Problems to work on:
[a] According to the Leonard v. Martling case summary, on what date was the case decided?
[b] Summarize the Leonard v. Martling case summary in two sentences.

[start Supplied text]

Leonard v. Martling

Decision Date28 June 1954
Citation106 A.2d 585,378 Pa. 339
PartiesLEONARD v. MARTLING et al.
CourtPennsylvania Supreme Court

Suit by a dentist to recover compensation for professional services rendered to one of defendants in reliance on co-defendant's alleged oral guarantee of payment. From a judgment of the Superior Court, as of October Term, 1953, No 4, Ross, J., 174 Pa.Super. 206, 100 A.2d 484, reversing a judgment of the Municipal Court of Philadelphia County, as of April Term, 1951, No. 958, Brown, President, on a jury's verdict for plaintiff, as against defendant guarantor plaintiff appealed. The Supreme Court, No. 194, January Term 1954, Horace Stern, C. J., held that where the complaint in an action to charge defendant on a special promise to answer for another's debt or default or an action to enforce a contract for sale of goods worth $500 or more fails to show that the requirements of the statute of frauds have been complied with, the defense of such statute remains available to defendant at any stage of the proceedings, though not presented by preliminary objection or answer, because such a complaint does not state a cause of action on which recovery can be had.

Judgment of the Superior Court affirmed.

[end Supplied text]
[start Raw data]

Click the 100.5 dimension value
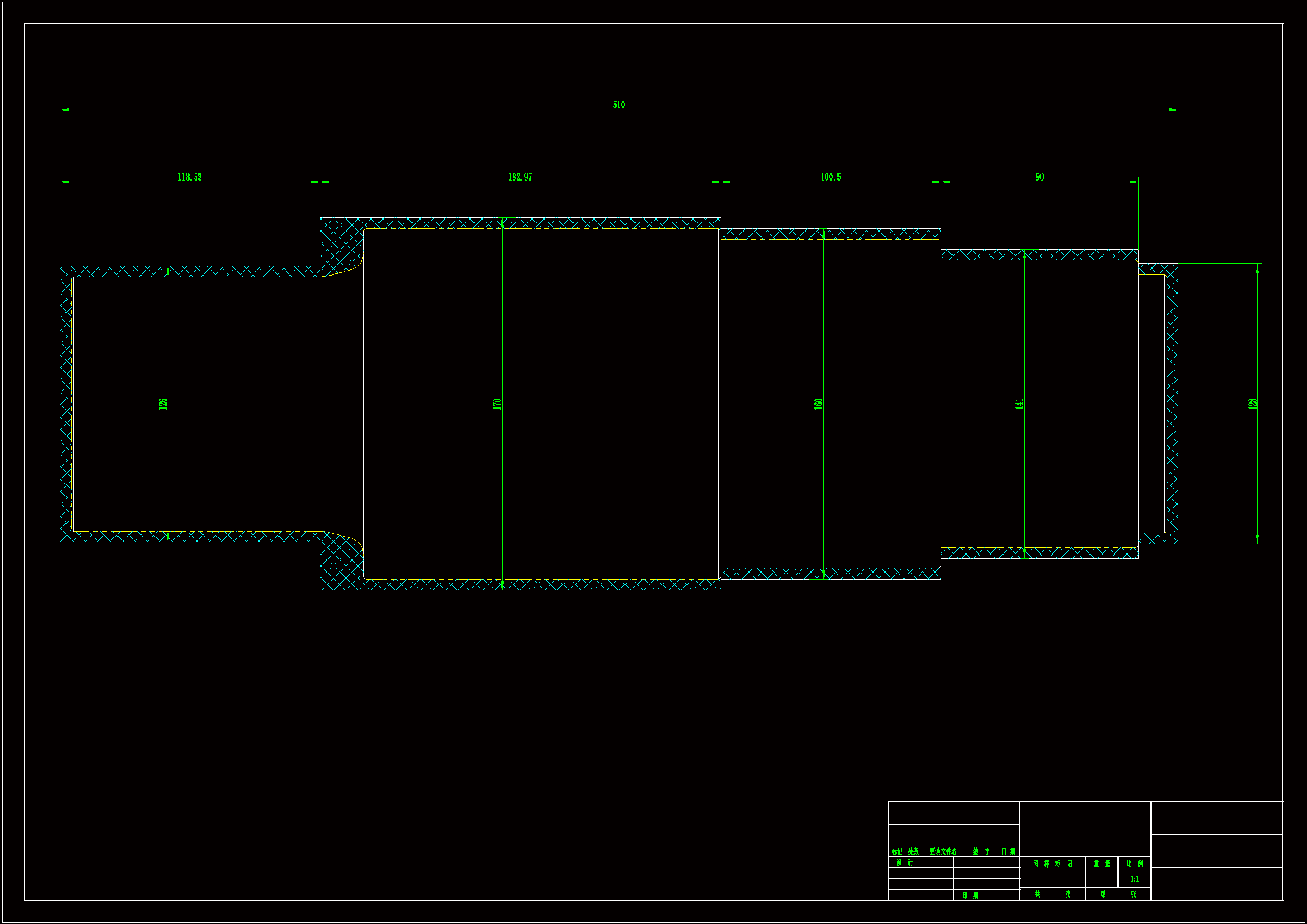This screenshot has height=924, width=1307. (x=831, y=177)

[end Raw data]

Task-by-task answers:
[a] 28 June 1954

[b] A dentist sued to recover compensation for professional services rendered to one defendant, relying on a co-defendant's alleged oral guarantee of payment, and appealed after the Superior Court reversed a jury verdict for the plaintiff against the guarantor. The Pennsylvania Supreme Court held that when a complaint fails to show compliance with the statute of frauds, that defense remains available at any stage of the proceedings even if not raised by preliminary objection or answer, and it affirmed the Superior Court's judgment.